:: STATED EXERCISE ::
Update the stretch from the line containing "The height and width of the screenshot is (574, 1168)." through the line containing "point(285,60)" by replacing "Shippable Items" with "Pending Orders", keeping everything else unchanged. Return only those lines.

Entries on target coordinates
....
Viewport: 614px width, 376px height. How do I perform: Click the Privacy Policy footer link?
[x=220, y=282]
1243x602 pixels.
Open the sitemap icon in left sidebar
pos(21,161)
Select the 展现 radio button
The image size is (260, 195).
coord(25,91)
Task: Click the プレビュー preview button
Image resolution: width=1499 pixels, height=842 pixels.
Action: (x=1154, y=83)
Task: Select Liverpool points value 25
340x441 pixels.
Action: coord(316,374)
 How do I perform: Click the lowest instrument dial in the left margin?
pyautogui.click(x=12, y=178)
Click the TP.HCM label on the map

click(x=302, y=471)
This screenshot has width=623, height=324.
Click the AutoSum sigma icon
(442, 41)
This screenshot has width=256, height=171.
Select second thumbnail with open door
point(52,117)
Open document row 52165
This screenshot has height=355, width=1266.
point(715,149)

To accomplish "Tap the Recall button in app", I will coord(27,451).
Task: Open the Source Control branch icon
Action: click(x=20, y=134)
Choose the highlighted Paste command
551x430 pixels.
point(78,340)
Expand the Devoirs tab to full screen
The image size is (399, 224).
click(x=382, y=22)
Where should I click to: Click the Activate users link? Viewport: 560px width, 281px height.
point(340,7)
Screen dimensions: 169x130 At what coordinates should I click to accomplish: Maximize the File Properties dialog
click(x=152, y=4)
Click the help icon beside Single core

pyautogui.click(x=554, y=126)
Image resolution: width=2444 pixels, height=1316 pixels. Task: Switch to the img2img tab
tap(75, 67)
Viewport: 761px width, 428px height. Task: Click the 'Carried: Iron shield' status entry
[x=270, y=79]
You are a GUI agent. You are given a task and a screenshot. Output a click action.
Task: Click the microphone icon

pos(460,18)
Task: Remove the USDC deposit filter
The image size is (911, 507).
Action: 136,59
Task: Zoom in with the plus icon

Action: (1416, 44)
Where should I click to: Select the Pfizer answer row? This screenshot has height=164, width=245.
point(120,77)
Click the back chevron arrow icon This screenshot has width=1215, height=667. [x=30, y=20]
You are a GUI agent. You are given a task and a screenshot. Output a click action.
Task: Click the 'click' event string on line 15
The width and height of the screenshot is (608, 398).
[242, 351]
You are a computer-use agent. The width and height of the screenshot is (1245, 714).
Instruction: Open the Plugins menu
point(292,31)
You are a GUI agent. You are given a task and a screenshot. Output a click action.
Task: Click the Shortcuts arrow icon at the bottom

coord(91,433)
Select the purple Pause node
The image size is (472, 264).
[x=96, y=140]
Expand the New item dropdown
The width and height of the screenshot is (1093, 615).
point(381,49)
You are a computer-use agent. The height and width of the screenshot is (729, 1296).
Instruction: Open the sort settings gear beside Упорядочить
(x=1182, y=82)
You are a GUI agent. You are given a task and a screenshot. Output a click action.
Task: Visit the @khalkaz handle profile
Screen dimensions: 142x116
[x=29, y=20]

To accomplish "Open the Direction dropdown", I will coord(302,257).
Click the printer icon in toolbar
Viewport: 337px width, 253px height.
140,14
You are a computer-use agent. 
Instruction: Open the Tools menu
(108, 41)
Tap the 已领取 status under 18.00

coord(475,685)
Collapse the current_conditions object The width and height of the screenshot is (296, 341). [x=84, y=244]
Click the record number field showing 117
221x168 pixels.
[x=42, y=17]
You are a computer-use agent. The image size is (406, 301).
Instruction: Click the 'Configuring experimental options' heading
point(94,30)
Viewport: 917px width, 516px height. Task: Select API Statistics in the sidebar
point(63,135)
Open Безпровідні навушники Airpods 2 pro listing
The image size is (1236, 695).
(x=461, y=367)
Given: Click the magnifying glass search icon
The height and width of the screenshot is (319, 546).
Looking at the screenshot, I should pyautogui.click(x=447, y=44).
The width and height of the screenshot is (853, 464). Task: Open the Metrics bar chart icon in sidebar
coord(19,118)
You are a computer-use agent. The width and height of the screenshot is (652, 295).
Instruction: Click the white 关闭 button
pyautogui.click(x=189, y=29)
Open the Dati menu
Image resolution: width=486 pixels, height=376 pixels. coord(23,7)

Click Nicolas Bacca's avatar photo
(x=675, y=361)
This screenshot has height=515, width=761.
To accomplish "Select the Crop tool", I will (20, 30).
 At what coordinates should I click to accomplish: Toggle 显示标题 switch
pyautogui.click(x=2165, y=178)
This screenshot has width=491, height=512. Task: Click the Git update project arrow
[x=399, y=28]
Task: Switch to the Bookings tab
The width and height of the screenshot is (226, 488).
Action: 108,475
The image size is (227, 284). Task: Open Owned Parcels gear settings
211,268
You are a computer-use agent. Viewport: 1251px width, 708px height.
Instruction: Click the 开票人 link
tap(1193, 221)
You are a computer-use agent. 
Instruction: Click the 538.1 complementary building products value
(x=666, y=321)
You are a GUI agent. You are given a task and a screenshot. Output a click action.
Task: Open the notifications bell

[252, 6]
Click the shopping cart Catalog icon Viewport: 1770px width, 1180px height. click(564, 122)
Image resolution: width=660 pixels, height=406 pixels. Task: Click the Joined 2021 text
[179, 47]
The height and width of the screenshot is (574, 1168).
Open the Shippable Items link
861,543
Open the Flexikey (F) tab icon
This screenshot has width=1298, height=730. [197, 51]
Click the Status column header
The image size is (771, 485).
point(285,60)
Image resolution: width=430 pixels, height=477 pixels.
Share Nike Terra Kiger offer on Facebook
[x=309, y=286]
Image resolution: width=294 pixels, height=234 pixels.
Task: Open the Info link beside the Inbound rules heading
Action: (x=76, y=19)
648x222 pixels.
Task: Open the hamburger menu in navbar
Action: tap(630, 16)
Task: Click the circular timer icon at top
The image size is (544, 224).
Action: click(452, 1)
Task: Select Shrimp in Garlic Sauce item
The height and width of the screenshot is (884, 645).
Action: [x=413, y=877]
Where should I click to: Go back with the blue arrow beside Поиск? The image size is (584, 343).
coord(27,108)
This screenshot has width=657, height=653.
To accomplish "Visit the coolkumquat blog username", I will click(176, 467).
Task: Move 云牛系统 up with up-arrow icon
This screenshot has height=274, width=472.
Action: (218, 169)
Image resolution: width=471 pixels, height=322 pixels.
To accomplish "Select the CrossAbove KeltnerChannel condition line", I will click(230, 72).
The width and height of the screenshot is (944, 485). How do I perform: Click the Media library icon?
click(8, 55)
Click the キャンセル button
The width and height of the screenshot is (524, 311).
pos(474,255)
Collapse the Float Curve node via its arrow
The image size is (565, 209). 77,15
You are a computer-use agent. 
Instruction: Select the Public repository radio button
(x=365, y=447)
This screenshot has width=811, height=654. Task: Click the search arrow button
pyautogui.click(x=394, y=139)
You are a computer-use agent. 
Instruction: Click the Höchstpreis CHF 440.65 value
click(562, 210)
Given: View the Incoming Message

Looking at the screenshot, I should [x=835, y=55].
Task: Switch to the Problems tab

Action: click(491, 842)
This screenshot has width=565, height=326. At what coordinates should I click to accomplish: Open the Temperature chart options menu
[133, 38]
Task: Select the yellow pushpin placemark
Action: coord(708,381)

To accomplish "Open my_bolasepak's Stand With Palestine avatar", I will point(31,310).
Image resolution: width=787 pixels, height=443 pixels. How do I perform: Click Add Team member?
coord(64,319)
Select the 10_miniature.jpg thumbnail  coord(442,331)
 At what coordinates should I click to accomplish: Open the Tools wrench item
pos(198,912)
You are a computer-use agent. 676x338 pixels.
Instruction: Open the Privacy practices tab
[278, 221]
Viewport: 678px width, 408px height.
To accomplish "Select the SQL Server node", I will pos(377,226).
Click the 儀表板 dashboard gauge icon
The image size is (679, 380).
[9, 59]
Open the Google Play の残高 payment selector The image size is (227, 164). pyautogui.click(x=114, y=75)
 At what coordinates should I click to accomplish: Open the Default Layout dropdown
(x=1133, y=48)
....
:: RESPONSE ::
The height and width of the screenshot is (574, 1168).
Open the Pending Orders link
861,543
Open the Flexikey (F) tab icon
This screenshot has width=1298, height=730. [197, 51]
Click the Status column header
The image size is (771, 485).
point(285,60)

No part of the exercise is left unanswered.